**INSTRUCTIONS FOR THE TASK:** Please relabel the entries below so that every "Instruction" becomes "Goal", keeping all other text the same.

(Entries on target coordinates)
===

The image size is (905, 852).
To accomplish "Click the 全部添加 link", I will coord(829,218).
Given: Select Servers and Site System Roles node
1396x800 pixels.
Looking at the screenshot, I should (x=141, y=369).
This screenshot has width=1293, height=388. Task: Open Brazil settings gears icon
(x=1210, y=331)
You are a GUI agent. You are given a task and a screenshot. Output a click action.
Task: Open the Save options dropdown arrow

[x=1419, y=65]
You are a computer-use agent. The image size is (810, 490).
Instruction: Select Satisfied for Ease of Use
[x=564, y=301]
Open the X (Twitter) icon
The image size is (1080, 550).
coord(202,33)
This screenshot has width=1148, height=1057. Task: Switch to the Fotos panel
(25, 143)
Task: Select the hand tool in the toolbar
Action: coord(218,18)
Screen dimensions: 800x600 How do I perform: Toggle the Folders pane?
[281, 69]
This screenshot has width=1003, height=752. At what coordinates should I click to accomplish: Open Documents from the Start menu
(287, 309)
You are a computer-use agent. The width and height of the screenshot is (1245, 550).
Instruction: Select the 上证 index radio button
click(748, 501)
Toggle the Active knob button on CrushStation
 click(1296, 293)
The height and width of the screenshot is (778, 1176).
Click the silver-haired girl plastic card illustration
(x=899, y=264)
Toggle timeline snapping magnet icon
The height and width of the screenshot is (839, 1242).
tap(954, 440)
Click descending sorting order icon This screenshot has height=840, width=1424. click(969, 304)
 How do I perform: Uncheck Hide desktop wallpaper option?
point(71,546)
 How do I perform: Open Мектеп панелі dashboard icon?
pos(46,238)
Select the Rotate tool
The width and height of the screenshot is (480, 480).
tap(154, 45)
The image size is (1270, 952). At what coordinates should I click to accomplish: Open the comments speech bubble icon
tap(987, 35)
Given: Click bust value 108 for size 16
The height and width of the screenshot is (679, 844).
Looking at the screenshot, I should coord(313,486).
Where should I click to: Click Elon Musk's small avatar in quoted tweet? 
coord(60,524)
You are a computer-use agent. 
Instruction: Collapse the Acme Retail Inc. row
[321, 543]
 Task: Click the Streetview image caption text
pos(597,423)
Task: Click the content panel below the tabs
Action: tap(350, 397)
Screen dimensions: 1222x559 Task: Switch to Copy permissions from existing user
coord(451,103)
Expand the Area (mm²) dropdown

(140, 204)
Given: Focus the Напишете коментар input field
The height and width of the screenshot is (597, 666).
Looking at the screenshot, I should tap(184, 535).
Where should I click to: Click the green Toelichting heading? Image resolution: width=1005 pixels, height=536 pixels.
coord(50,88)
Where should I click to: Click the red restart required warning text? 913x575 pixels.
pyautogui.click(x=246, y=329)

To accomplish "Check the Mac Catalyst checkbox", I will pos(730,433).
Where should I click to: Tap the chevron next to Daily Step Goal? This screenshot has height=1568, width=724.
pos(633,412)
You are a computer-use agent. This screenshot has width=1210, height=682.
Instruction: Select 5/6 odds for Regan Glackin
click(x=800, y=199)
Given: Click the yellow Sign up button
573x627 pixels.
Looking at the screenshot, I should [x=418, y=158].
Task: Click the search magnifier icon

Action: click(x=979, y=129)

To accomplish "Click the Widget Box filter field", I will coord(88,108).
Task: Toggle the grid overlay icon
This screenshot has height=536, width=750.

===

**RESULT FOR THIS TASK:**
The image size is (905, 852).
To accomplish "Click the 全部添加 link", I will coord(829,218).
Given: Select Servers and Site System Roles node
1396x800 pixels.
Looking at the screenshot, I should (x=141, y=369).
This screenshot has width=1293, height=388. Task: Open Brazil settings gears icon
(x=1210, y=331)
You are a GUI agent. You are given a task and a screenshot. Output a click action.
Task: Open the Save options dropdown arrow

[x=1419, y=65]
You are a computer-use agent. The image size is (810, 490).
Goal: Select Satisfied for Ease of Use
[x=564, y=301]
Open the X (Twitter) icon
The image size is (1080, 550).
coord(202,33)
This screenshot has width=1148, height=1057. Task: Switch to the Fotos panel
(25, 143)
Task: Select the hand tool in the toolbar
Action: coord(218,18)
Screen dimensions: 800x600 How do I perform: Toggle the Folders pane?
[281, 69]
This screenshot has width=1003, height=752. At what coordinates should I click to accomplish: Open Documents from the Start menu
(287, 309)
You are a computer-use agent. The width and height of the screenshot is (1245, 550).
Goal: Select the 上证 index radio button
click(748, 501)
Toggle the Active knob button on CrushStation
 click(1296, 293)
The height and width of the screenshot is (778, 1176).
Click the silver-haired girl plastic card illustration
(x=899, y=264)
Toggle timeline snapping magnet icon
The height and width of the screenshot is (839, 1242).
tap(954, 440)
Click descending sorting order icon This screenshot has height=840, width=1424. click(969, 304)
 How do I perform: Uncheck Hide desktop wallpaper option?
point(71,546)
 How do I perform: Open Мектеп панелі dashboard icon?
pos(46,238)
Select the Rotate tool
The width and height of the screenshot is (480, 480).
tap(154, 45)
The image size is (1270, 952). At what coordinates should I click to accomplish: Open the comments speech bubble icon
tap(987, 35)
Given: Click bust value 108 for size 16
The height and width of the screenshot is (679, 844).
Looking at the screenshot, I should coord(313,486).
Where should I click to: Click Elon Musk's small avatar in quoted tweet? 
coord(60,524)
You are a computer-use agent. 
Goal: Collapse the Acme Retail Inc. row
[321, 543]
 Task: Click the Streetview image caption text
pos(597,423)
Task: Click the content panel below the tabs
Action: tap(350, 397)
Screen dimensions: 1222x559 Task: Switch to Copy permissions from existing user
coord(451,103)
Expand the Area (mm²) dropdown

(140, 204)
Given: Focus the Напишете коментар input field
The height and width of the screenshot is (597, 666).
Looking at the screenshot, I should tap(184, 535).
Where should I click to: Click the green Toelichting heading? Image resolution: width=1005 pixels, height=536 pixels.
coord(50,88)
Where should I click to: Click the red restart required warning text? 913x575 pixels.
pyautogui.click(x=246, y=329)

To accomplish "Check the Mac Catalyst checkbox", I will pos(730,433).
Where should I click to: Tap the chevron next to Daily Step Goal? This screenshot has height=1568, width=724.
pos(633,412)
You are a computer-use agent. This screenshot has width=1210, height=682.
Goal: Select 5/6 odds for Regan Glackin
click(x=800, y=199)
Given: Click the yellow Sign up button
573x627 pixels.
Looking at the screenshot, I should [x=418, y=158].
Task: Click the search magnifier icon

Action: click(x=979, y=129)

To accomplish "Click the Widget Box filter field", I will coord(88,108).
Task: Toggle the grid overlay icon
This screenshot has height=536, width=750.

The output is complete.